▸ **RECORDS FOR THIS TASK**:
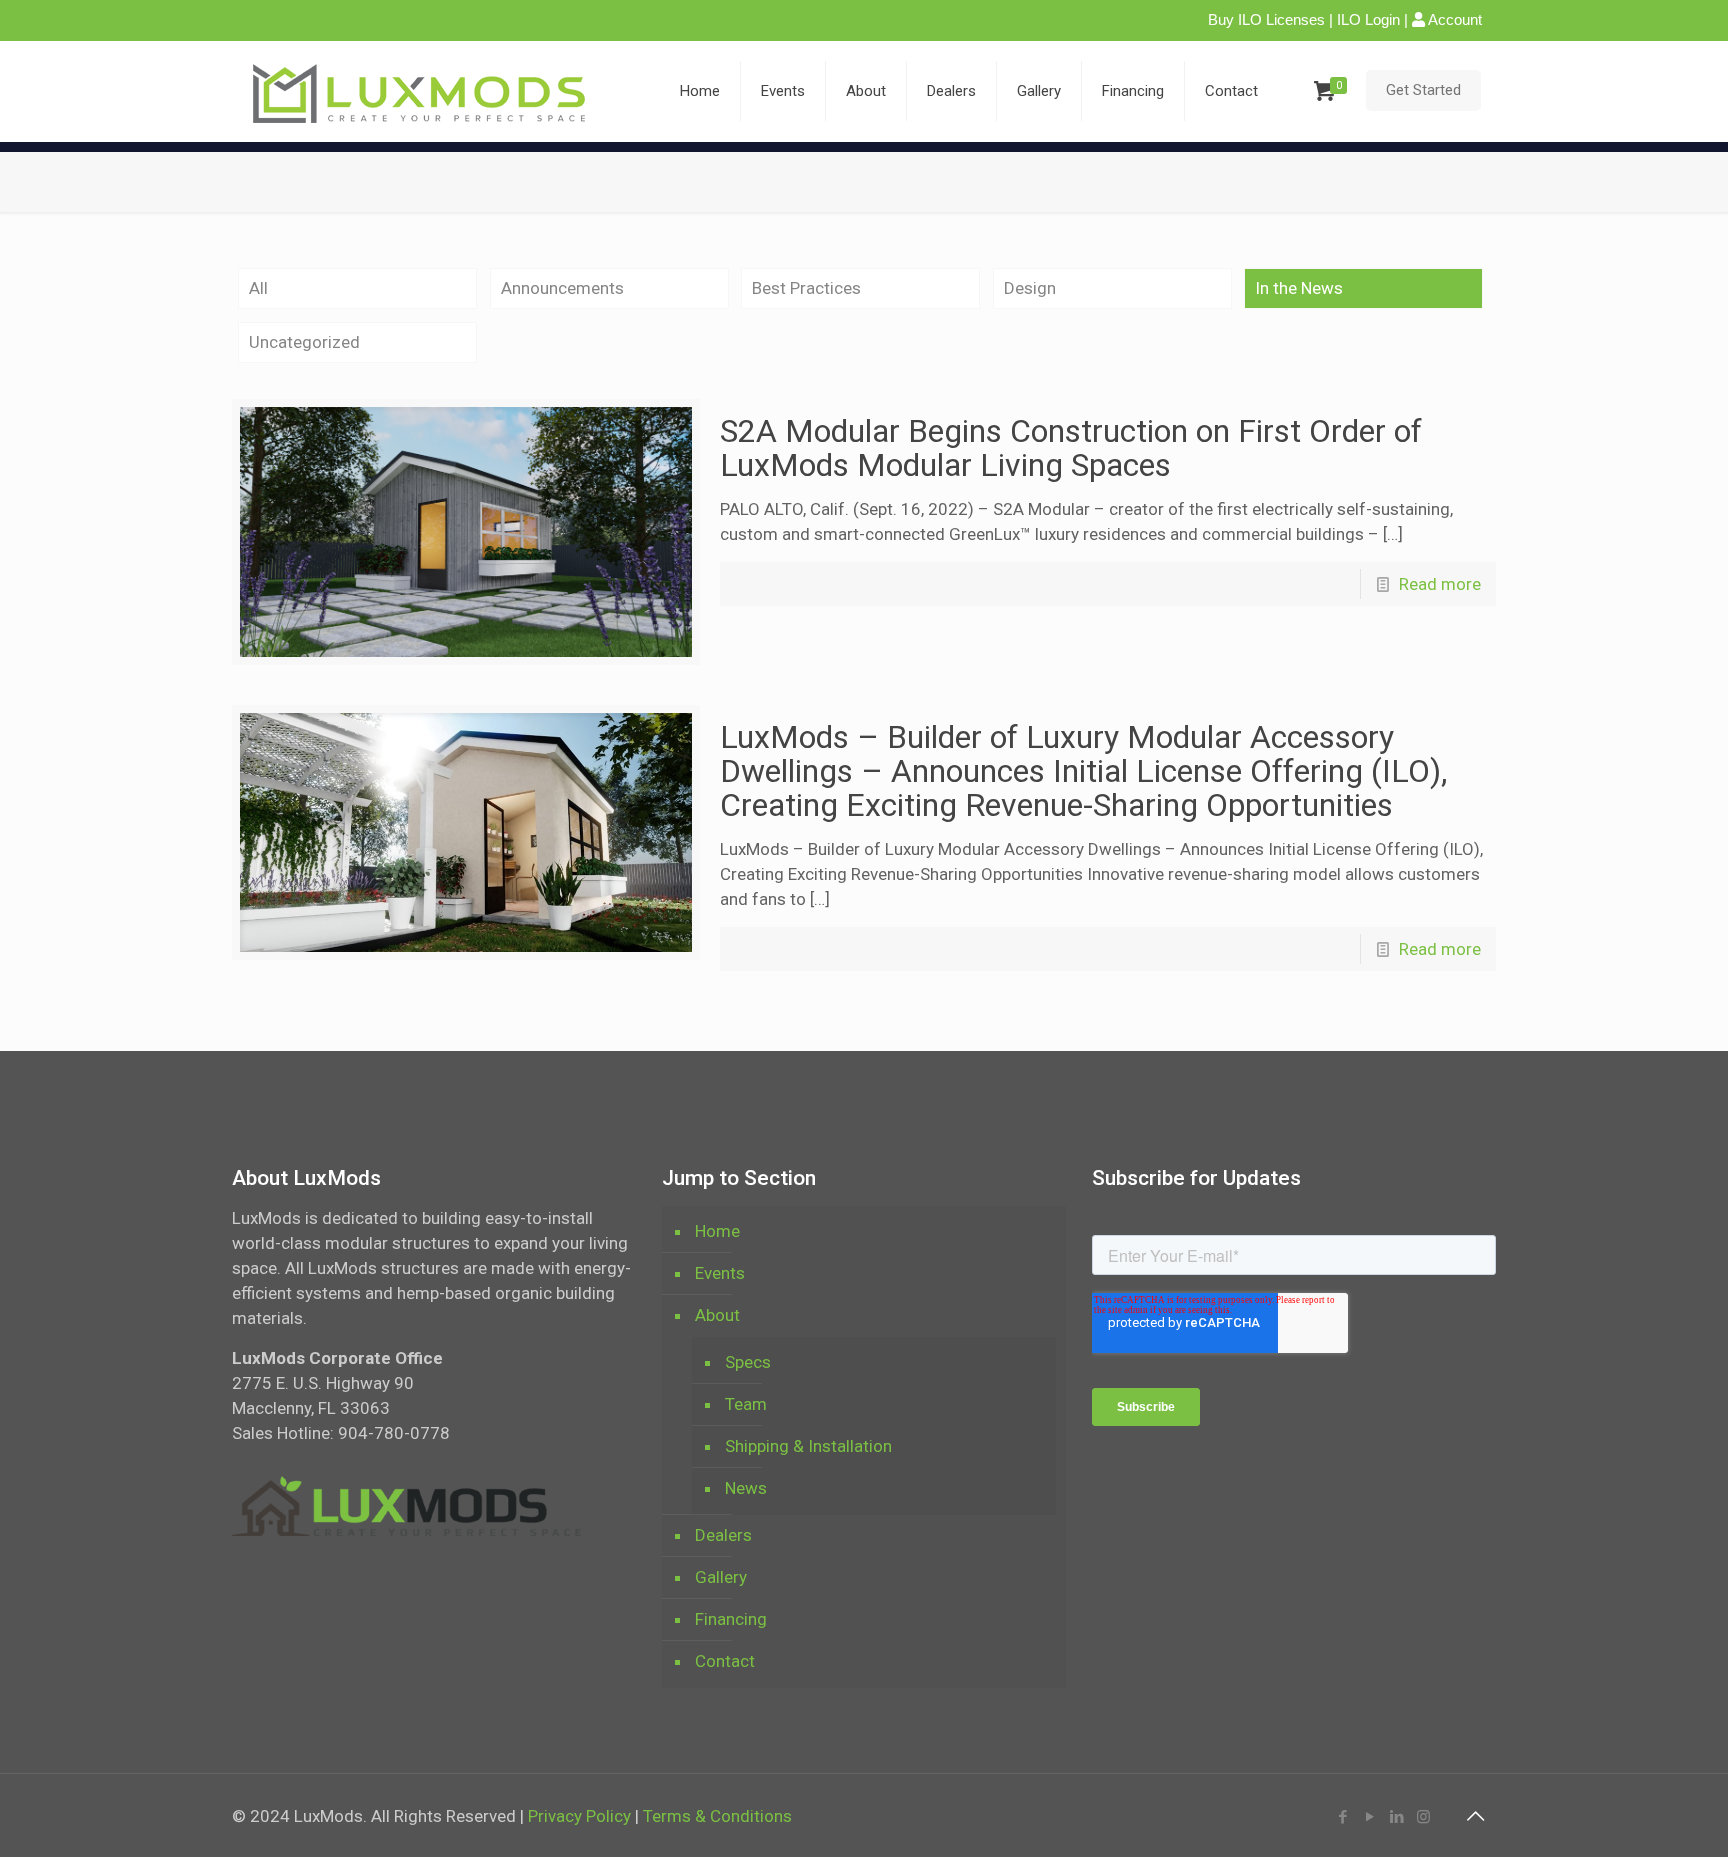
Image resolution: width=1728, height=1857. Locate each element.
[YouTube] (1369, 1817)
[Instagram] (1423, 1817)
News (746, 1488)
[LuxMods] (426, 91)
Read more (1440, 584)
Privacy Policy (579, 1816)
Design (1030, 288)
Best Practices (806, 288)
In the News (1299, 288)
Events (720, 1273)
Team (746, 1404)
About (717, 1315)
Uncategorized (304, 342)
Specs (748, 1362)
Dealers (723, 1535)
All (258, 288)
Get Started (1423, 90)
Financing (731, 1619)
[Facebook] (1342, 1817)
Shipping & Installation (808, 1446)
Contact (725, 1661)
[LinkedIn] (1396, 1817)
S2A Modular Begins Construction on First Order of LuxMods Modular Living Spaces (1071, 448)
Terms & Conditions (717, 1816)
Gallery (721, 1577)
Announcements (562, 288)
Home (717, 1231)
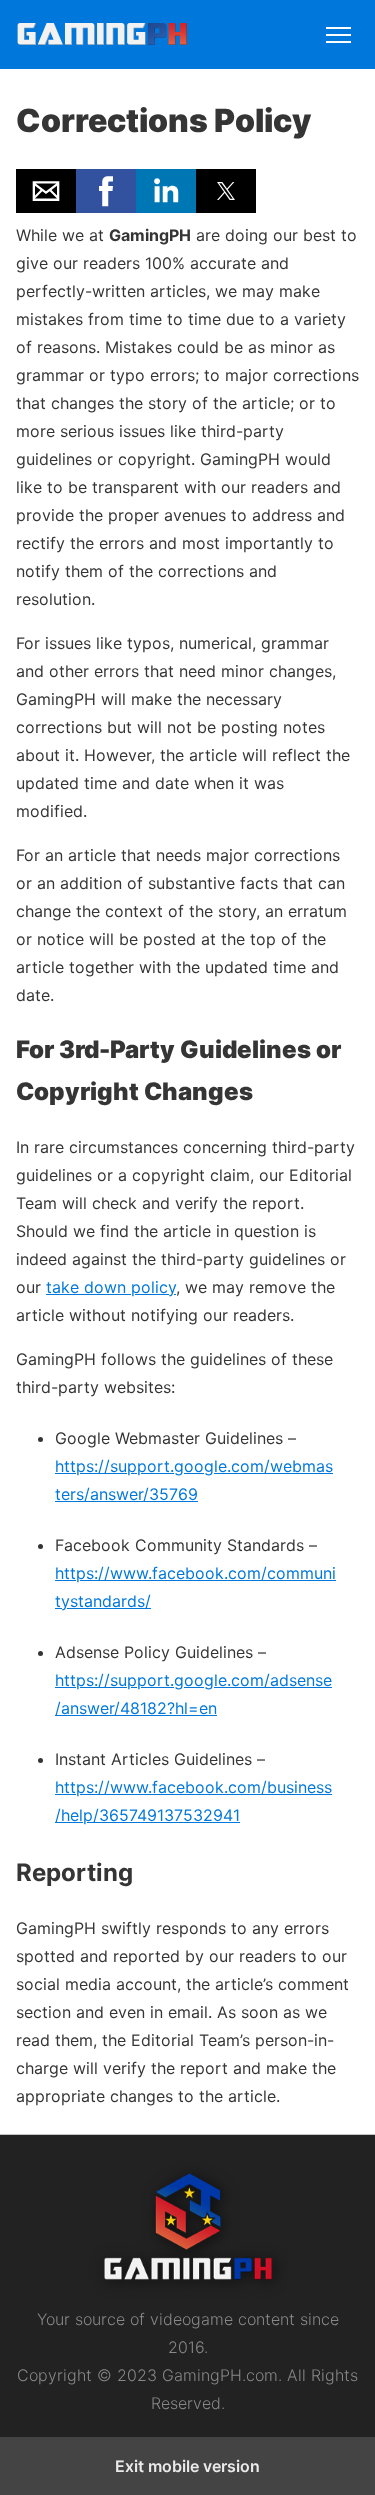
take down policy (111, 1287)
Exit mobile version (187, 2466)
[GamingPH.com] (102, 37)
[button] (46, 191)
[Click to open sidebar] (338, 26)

▸ **DIRECTIONS**:
Please go through the data and copy each line containing the word "LuxMods".

▸ **ANSWER FOR THE TASK**:
[LuxMods] (426, 91)
S2A Modular Begins Construction on First Order of LuxMods Modular Living Spaces (1071, 448)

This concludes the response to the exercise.